Die Haut wird von einer großen Bandbreite unterschiedlicher Mikroorganismen (Bakterien, Malassezien und Pilze) besiedelt, die in ihrer Gesamtheit als Mikrobiota bezeichnet werden. In den letzten Jahren haben verbesserte Technologien zur DNA-Sequenzierung wie das „Next-Generation-Sequencing“ die Identifizierung einer breiten Palette dieser Hautresidenten ermöglicht. Die Mikrobiota kann zwischen verschiedenen Körperstellen desselben Hundes in signifikantem Maße variieren. Anzumerken ist zudem, dass die Mikrobiota der Haut durch externe Faktoren wie topische Therapien, systemische Medikationen (insbesondere Antibiotika) und Umweltbedingungen beeinflusst werden kann.

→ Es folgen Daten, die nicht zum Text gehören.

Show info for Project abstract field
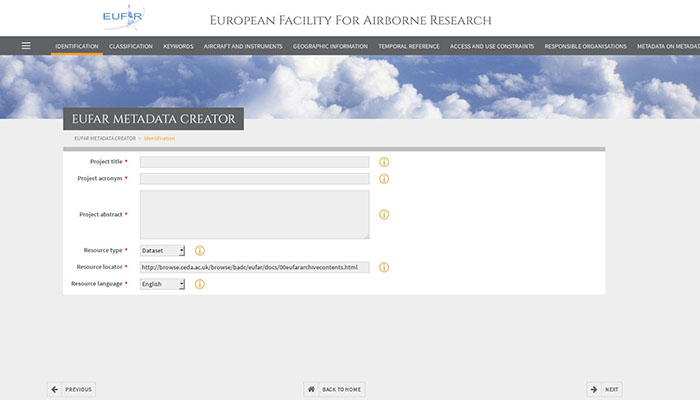This screenshot has height=400, width=700. click(x=383, y=214)
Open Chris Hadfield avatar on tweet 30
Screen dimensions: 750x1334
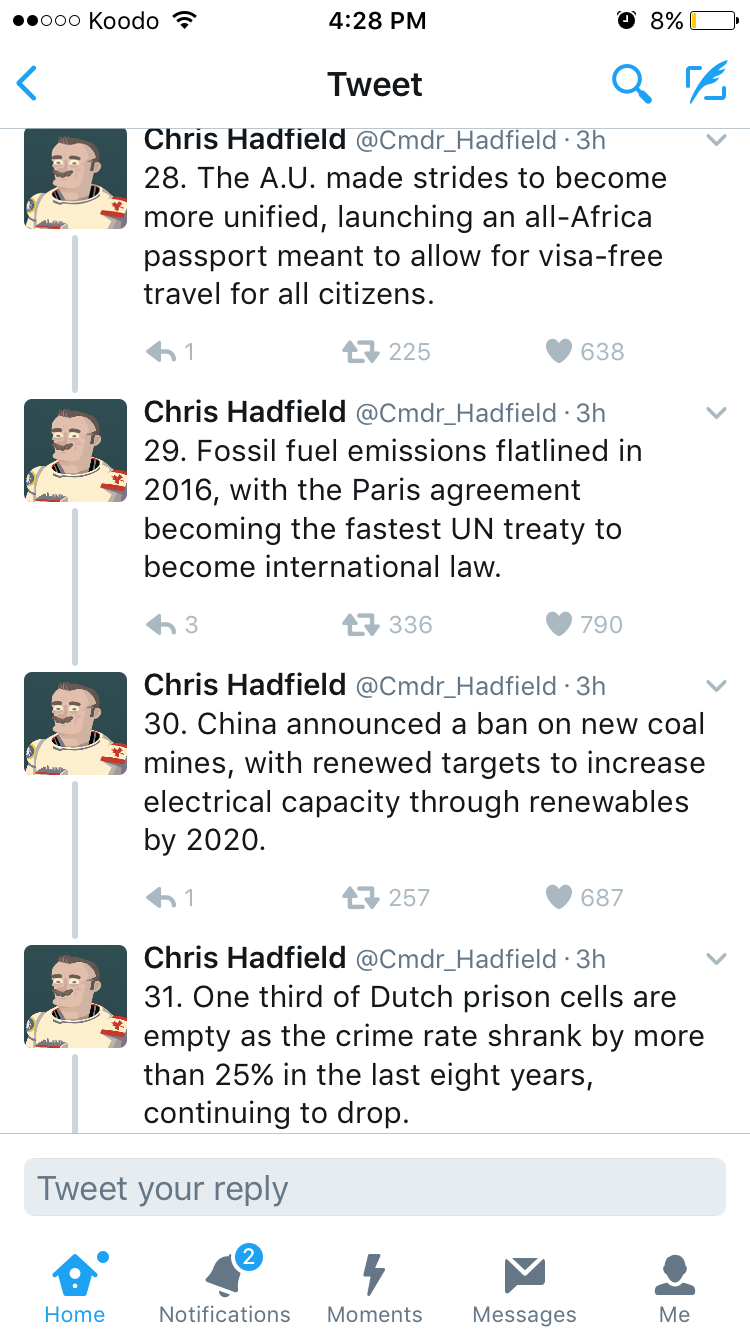coord(76,723)
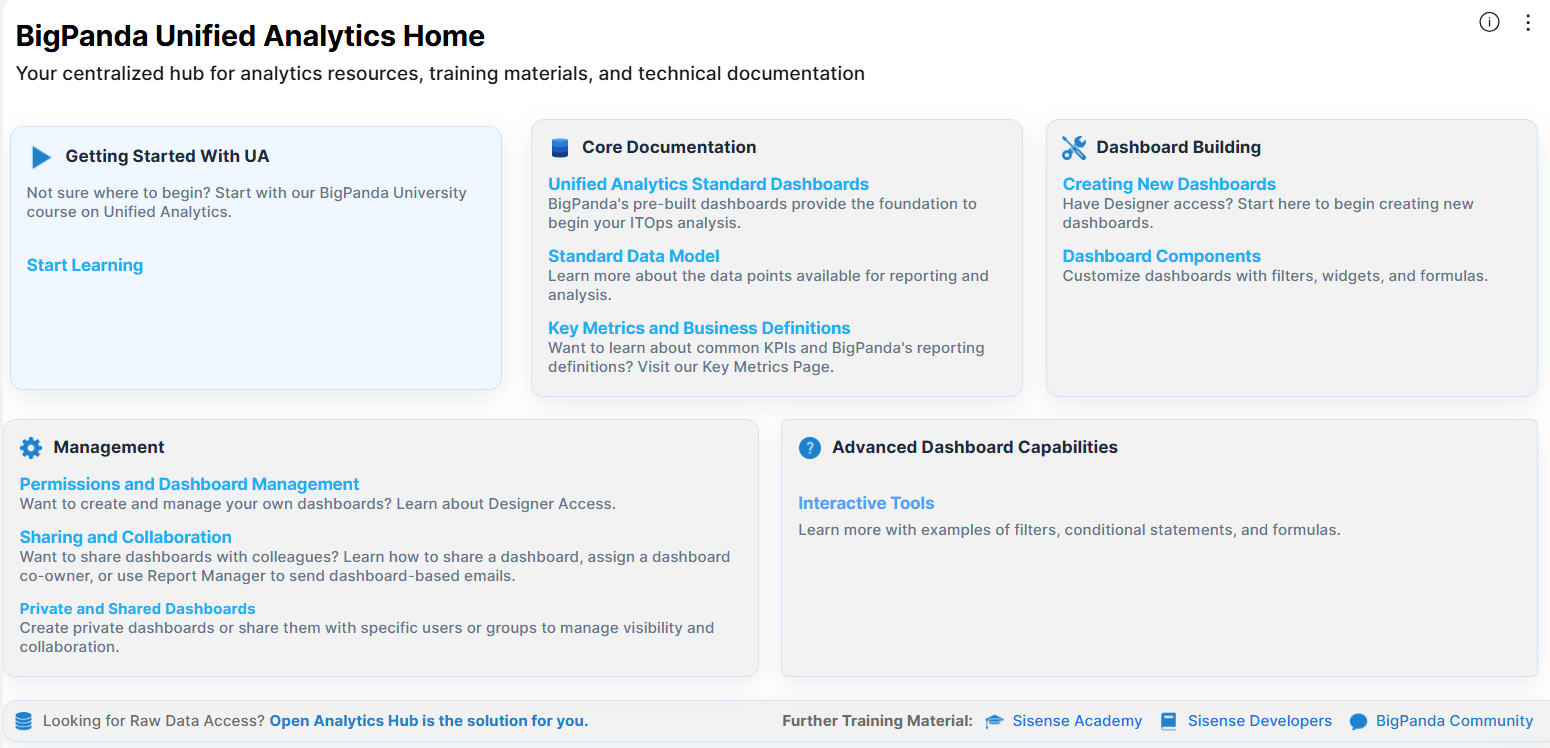This screenshot has width=1550, height=748.
Task: Click the info icon in the top right corner
Action: 1489,21
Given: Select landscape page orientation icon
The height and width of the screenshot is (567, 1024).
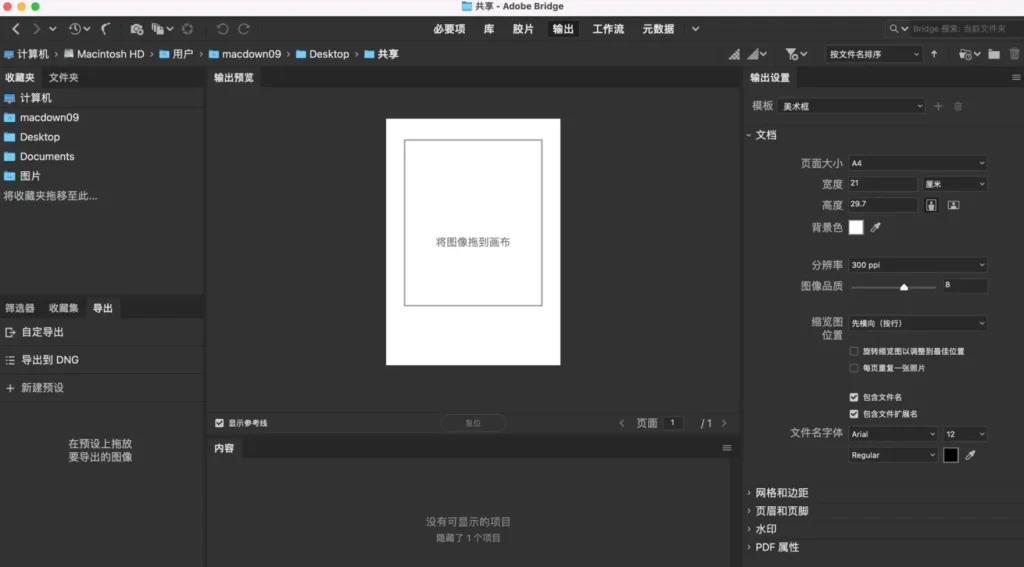Looking at the screenshot, I should (954, 206).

Die Exposition gegenüber einem breiten Spektrum unterschiedlicher Mikroorganismen während des frühen Lebens trägt zu einer Anpassung der Mikrobiota in Richtung nicht- schädlicher Mikroorganismen bei 5. Dies spiegelt sich in der so genannten „Hygienehypothese“ der Atopie beim Menschen wider. Aufgestellt wurde die Hygienehypothese im Jahr 1989, um die zunehmende Prävalenz atopischer Erkrankungen beim Menschen zu erklären. Der Hygienehypothese zufolge kann eine höhere Inzidenz von Infektionen während der frühen Kindheit einen Schutz vor der Entwicklung atopischer Erkrankungen im späteren Leben bieten. Säuglinge werden tendenziell mit einer durch Th2-Zellen (Typ2-T-Helferzellen) vermittelten Immunreaktion geboren. Postnatal kann die Th2-Reaktion unter dem Einfluss einer mikrobiologischen Exposition schnell abgeschaltet oder aber umgekehrt durch eine frühe Exposition gegenüber Allergenen verstärkt werden. Bekannt ist, dass Th2-Zellen an allergischen Reaktionen beteiligt sind, während die Th1-Reaktion im Wesentlichen gegen infektiöse pathogene Erreger gerichtet ist. Im Idealfall sollten sich beide Immunreaktionen in einem Gleichgewicht befinden. So wird zum Beispiel ein ausgewogenes, im Gleichgewicht befindliches Th1/Th2-Muster bei Kleinkindern beobachtet, die im späteren Leben eine geringere Wahrscheinlichkeit für die Entwicklung atopischer Erkrankungen zeigen. Leider gibt es aktuell keine Forschungsergebnisse, die diese Hygienehypothese auch bei Hunden mit AD stützen würden. Untersuchungen deuten aber darauf hin, dass atopische Hunde eine geringere Diversität ihres Hautmikrobioms aufweisen als gesunde Hunde 6. Darüber hinaus kommt es bei AD-Hunden während akuter Erkrankungsschübe zu einer vorübergehenden Störung des Gleichgewichts der Mikrobiota (Dysbiose), die in erster Linie auf eine substanzielle Zunahme von Staphylococcus spp. zurückzuführen ist. Unter einer antibiotischen Therapie und nach Remission der Effloreszenzen geht der transepidermale Wasserverlust jedoch zurück, und die mikrobielle Diversität wird wiederhergestellt 7

Canine atopische Dermatitis  

Bei der cAD handelt es sich um eine pruriginöse, vorwiegend von T-Zellen angetriebene entzündliche Hauterkrankung. Ihre Entwicklung basiert auf einer multifaktoriellen Pathogenese mit einem komplexen Zusammenspiel von Immundysregulation, Defekten der Hautbarriere, genetischer Prädisposition, Umweltfaktoren und Dysbiose (Abbildung 2). Vermutet wird, dass Umweltfaktoren eine wichtige Rolle bei der Entwicklung von cAD spielen 3, da die Lebensweise eines Hundes, insbesondere während des Welpenalters, einen erheblichen Einfluss auf die Reifung des Immunsystems hat. So können zum Beispiel das Aufwachsen in einer ländlichen Umgebung, eine hohe Anzahl von Familienmitgliedern und der Kontakt zu anderen Tieren das Risiko für die Entwicklung von cAD im späteren Leben senken. Darüber hinaus gibt es Hinweise darauf, dass eine Infektion mit Toxocara canis eine schützende Wirkung gegen die durch Dermatophagoides farina (Hausstaubmilbe) ausgelöste cAD haben könnte 3.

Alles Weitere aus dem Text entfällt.